(Saved data entries)
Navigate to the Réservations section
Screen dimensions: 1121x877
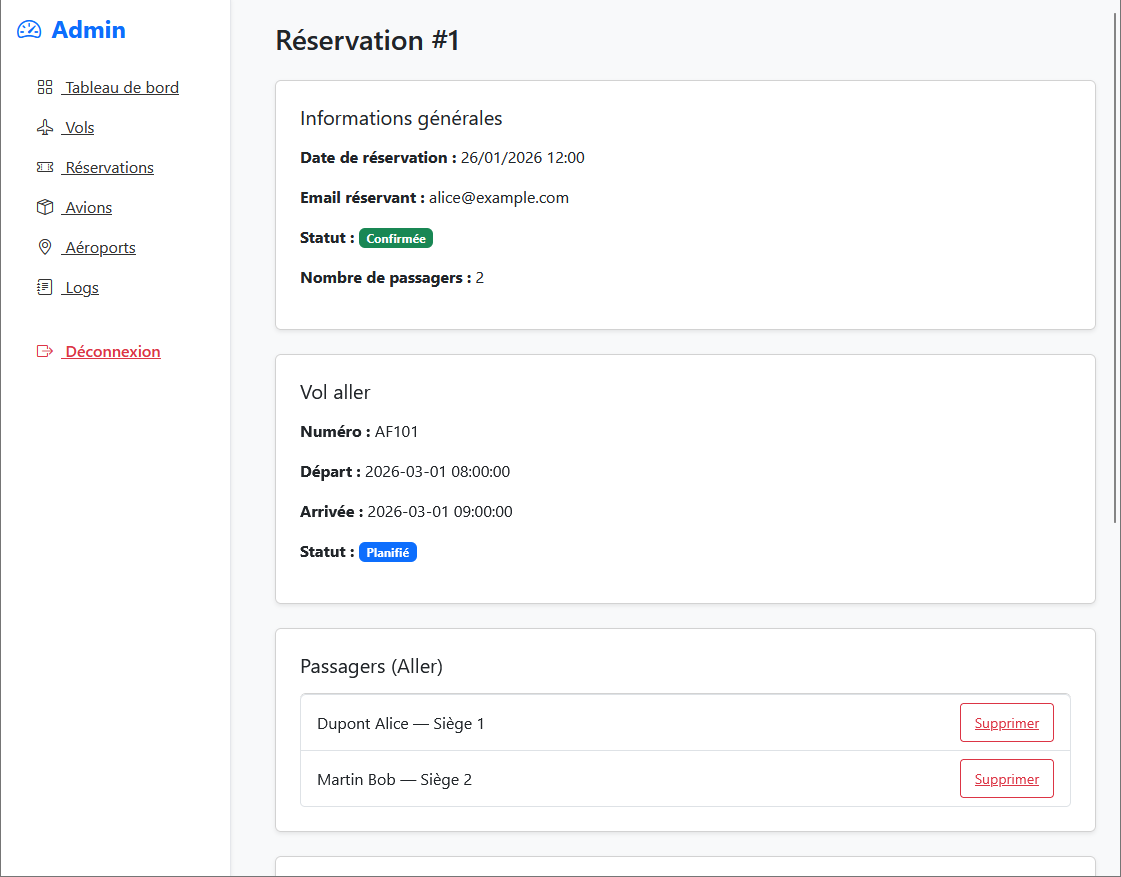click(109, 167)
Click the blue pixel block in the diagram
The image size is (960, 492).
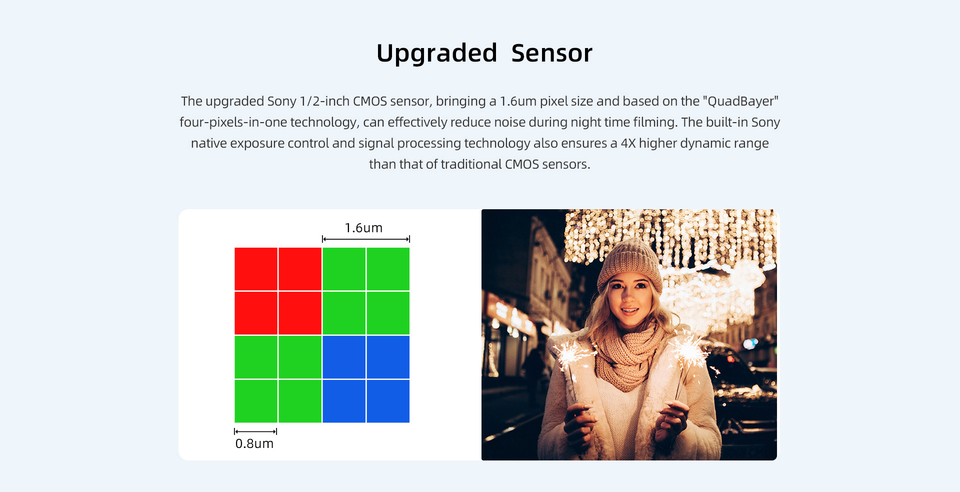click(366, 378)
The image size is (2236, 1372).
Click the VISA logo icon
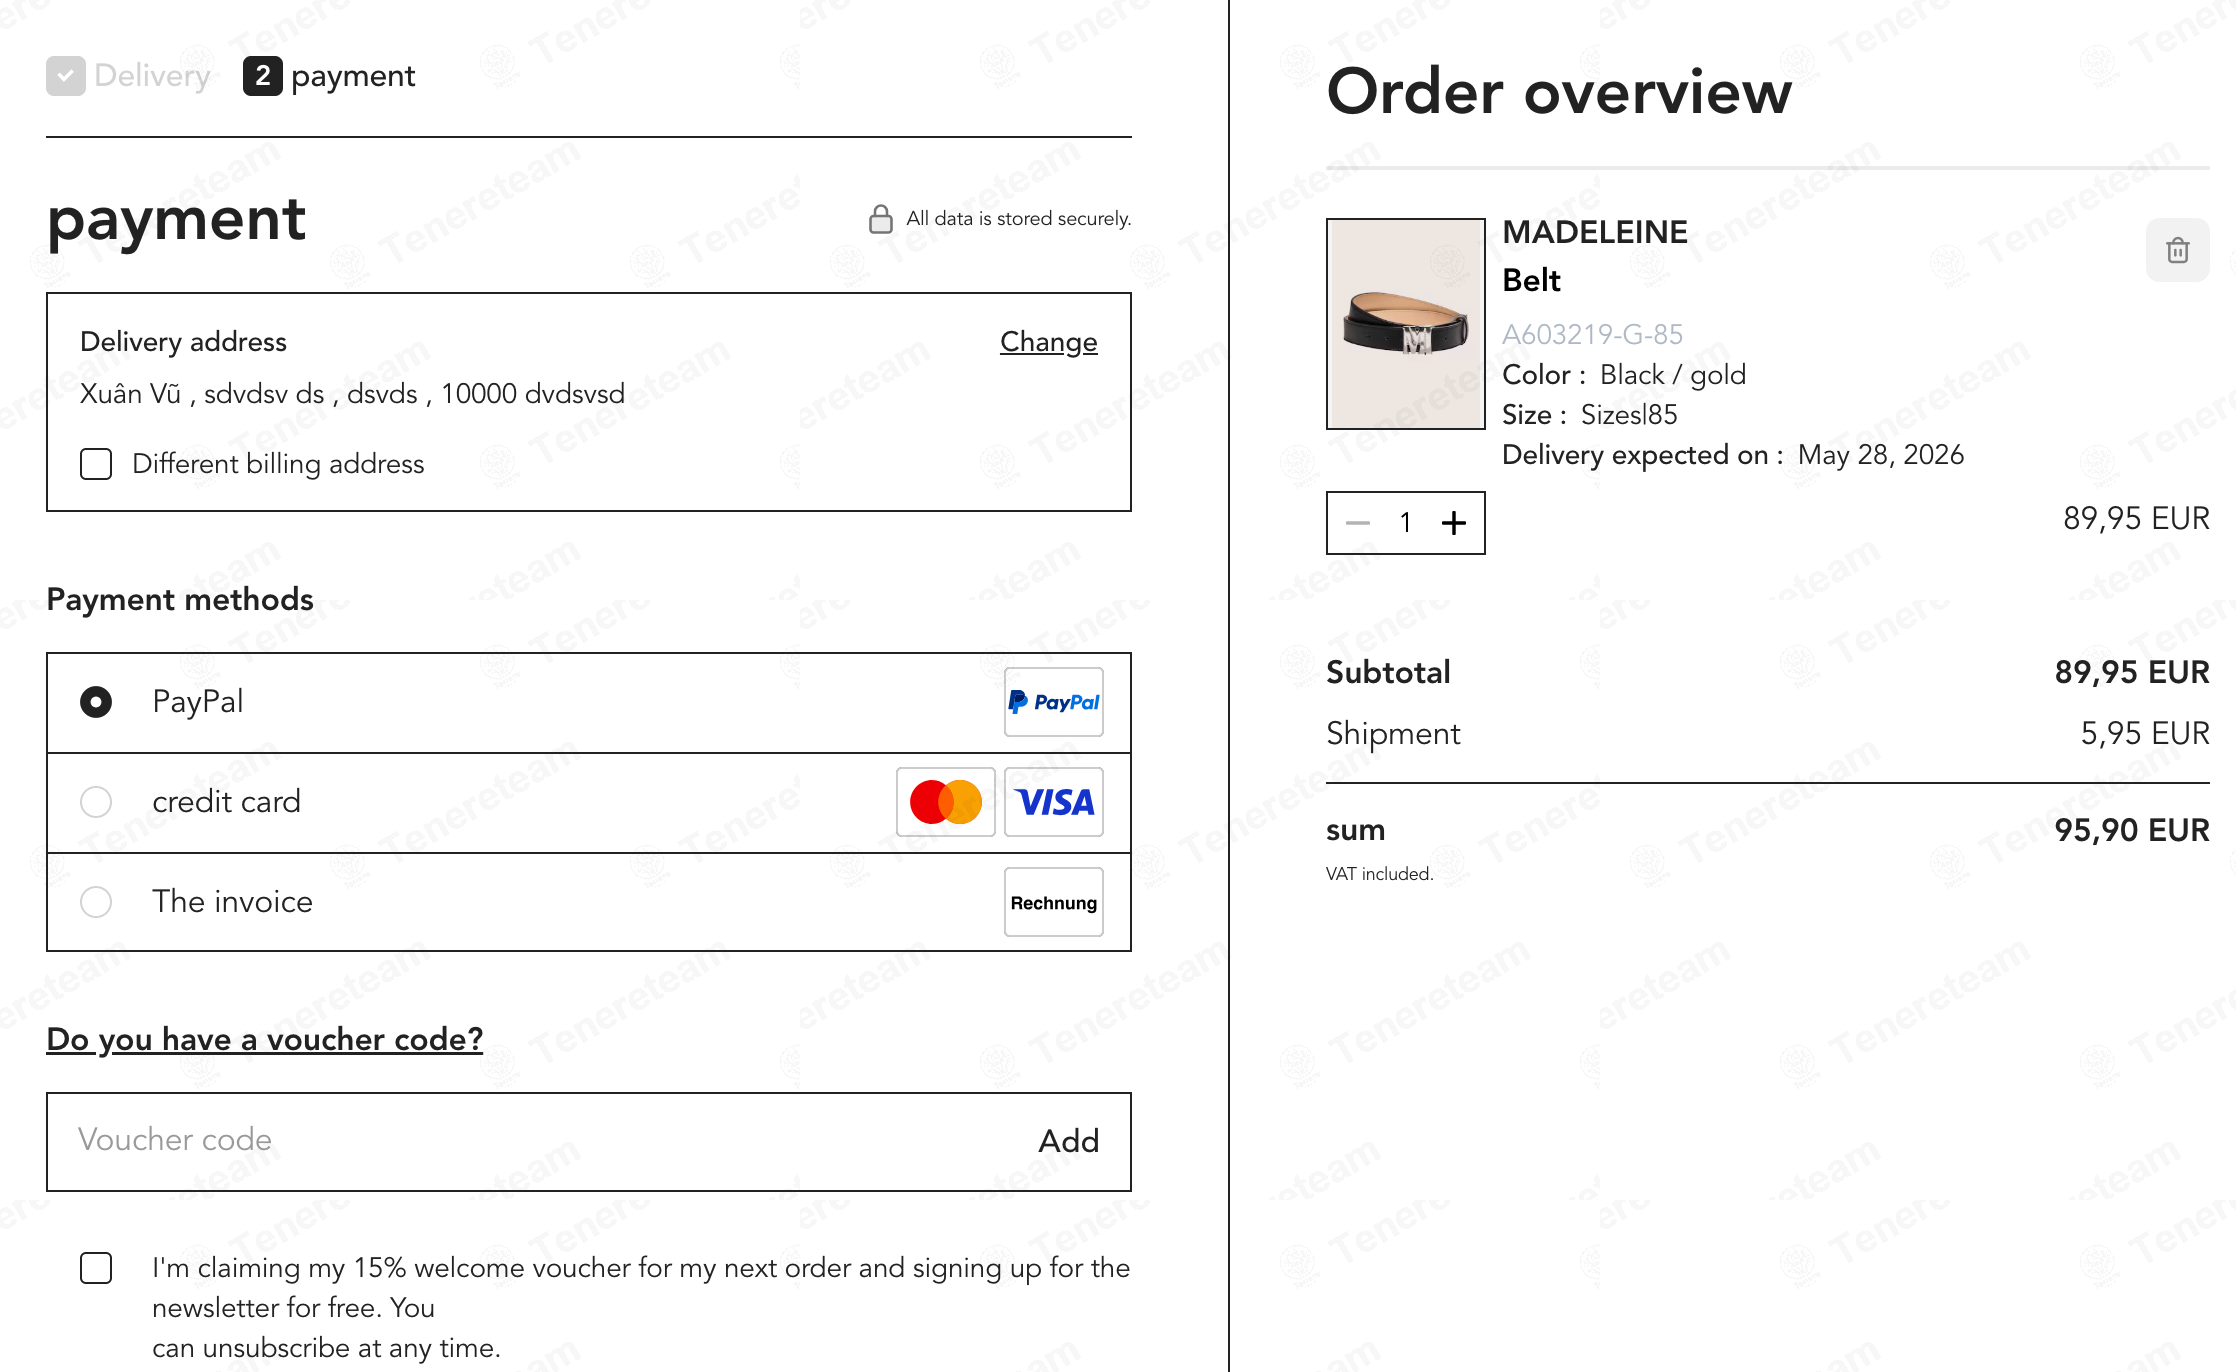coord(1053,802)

- YOUR ASSIGNMENT -
Please set down each line of the data above exactly as written, without the pictures.

- SOLUTION -
Navigate to the Réservations section
Screen dimensions: 1121x877
click(109, 167)
Click the blue pixel block in the diagram
The image size is (960, 492).
click(366, 378)
The image size is (2236, 1372).
Click the VISA logo icon
coord(1053,802)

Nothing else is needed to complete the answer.